--- GIVEN DATA ---

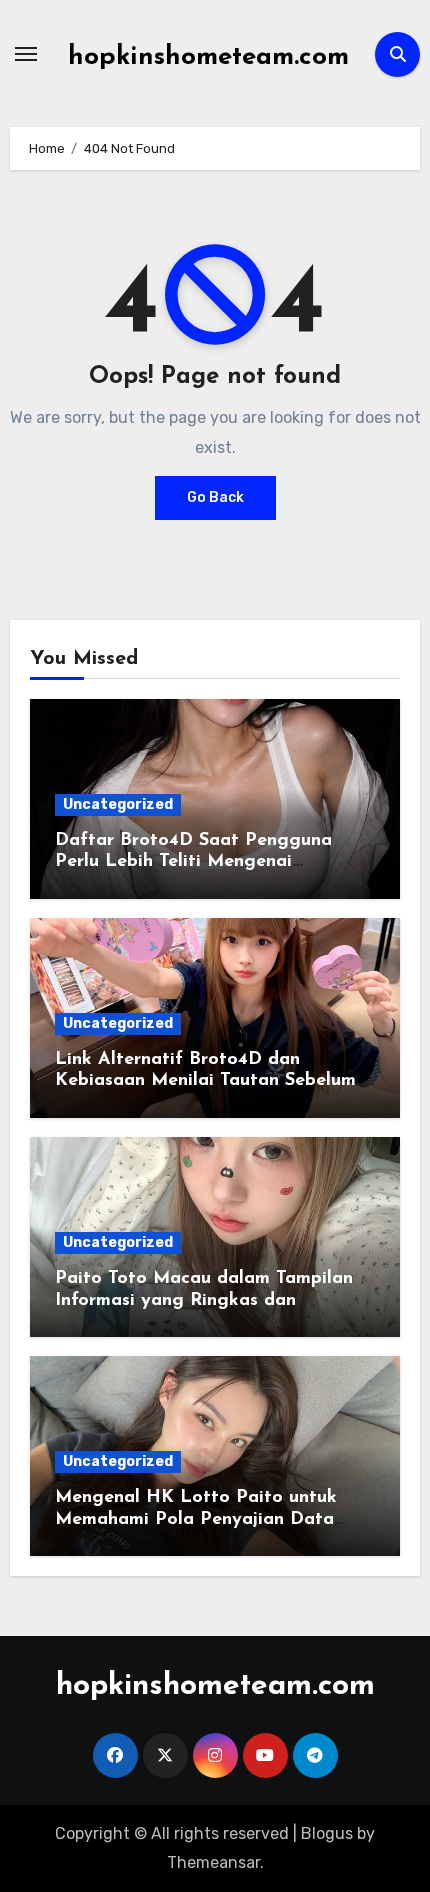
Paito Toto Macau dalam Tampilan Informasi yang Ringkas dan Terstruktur (204, 1300)
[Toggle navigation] (26, 54)
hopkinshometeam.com (208, 57)
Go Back (215, 497)
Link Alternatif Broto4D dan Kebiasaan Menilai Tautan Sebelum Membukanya (205, 1081)
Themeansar (213, 1862)
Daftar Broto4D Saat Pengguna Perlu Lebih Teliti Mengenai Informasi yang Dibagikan (193, 862)
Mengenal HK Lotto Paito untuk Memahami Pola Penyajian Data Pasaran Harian (196, 1519)
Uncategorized (118, 804)
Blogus (327, 1833)
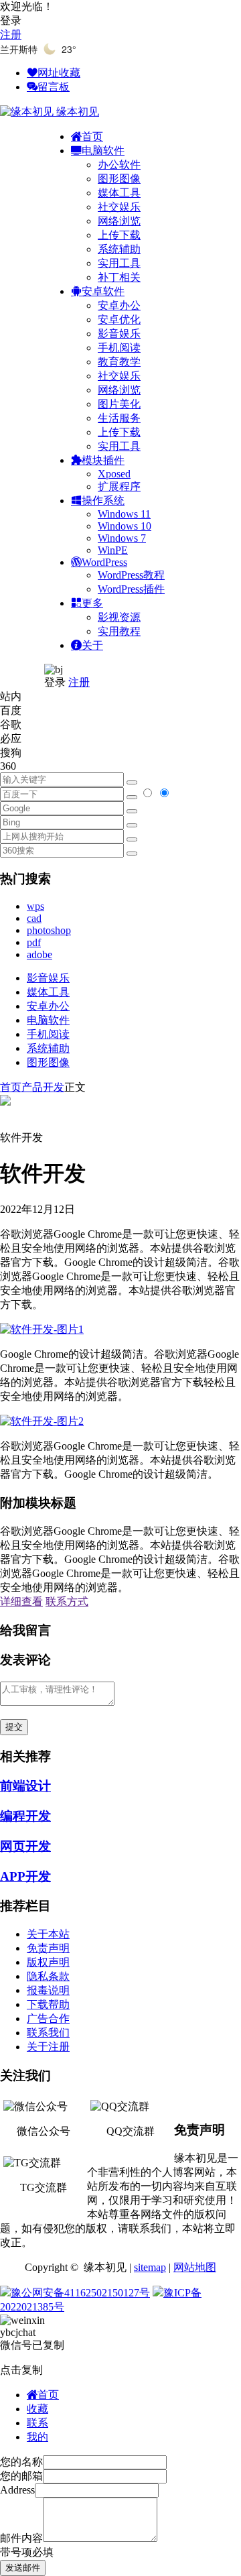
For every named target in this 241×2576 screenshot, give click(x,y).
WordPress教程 (131, 575)
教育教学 (119, 361)
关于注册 (48, 2046)
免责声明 (48, 1948)
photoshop (49, 930)
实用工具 (119, 263)
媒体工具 (119, 192)
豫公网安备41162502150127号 (80, 2292)
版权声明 (48, 1962)
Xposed (114, 473)
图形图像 (119, 178)
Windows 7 (122, 538)
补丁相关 (119, 277)
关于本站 (48, 1934)
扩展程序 (119, 486)
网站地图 (194, 2267)
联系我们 (48, 2032)
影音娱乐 (119, 333)
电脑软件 (48, 1020)
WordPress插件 (131, 589)
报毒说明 (48, 1990)
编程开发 (25, 1816)
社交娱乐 (119, 207)
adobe (39, 954)
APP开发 (25, 1876)
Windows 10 (124, 526)
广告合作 (48, 2018)
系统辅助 (119, 249)
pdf (34, 942)
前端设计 (25, 1786)
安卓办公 (119, 305)
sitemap (150, 2267)
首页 (10, 1087)
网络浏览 (119, 221)
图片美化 (119, 404)
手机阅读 (119, 347)
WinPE (113, 550)
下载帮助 (48, 2004)
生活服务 (119, 418)
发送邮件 (22, 2568)
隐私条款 (48, 1976)
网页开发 (25, 1846)
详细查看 (21, 1601)
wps (35, 906)
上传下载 (119, 235)
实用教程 (119, 631)
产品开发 (42, 1087)
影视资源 (119, 617)
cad (34, 918)
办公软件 (119, 164)
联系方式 (67, 1601)
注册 (10, 34)
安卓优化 (119, 319)
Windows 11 (124, 514)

---

The required answer is a single number: the count of lines in the entries that hold the string "Paito".

2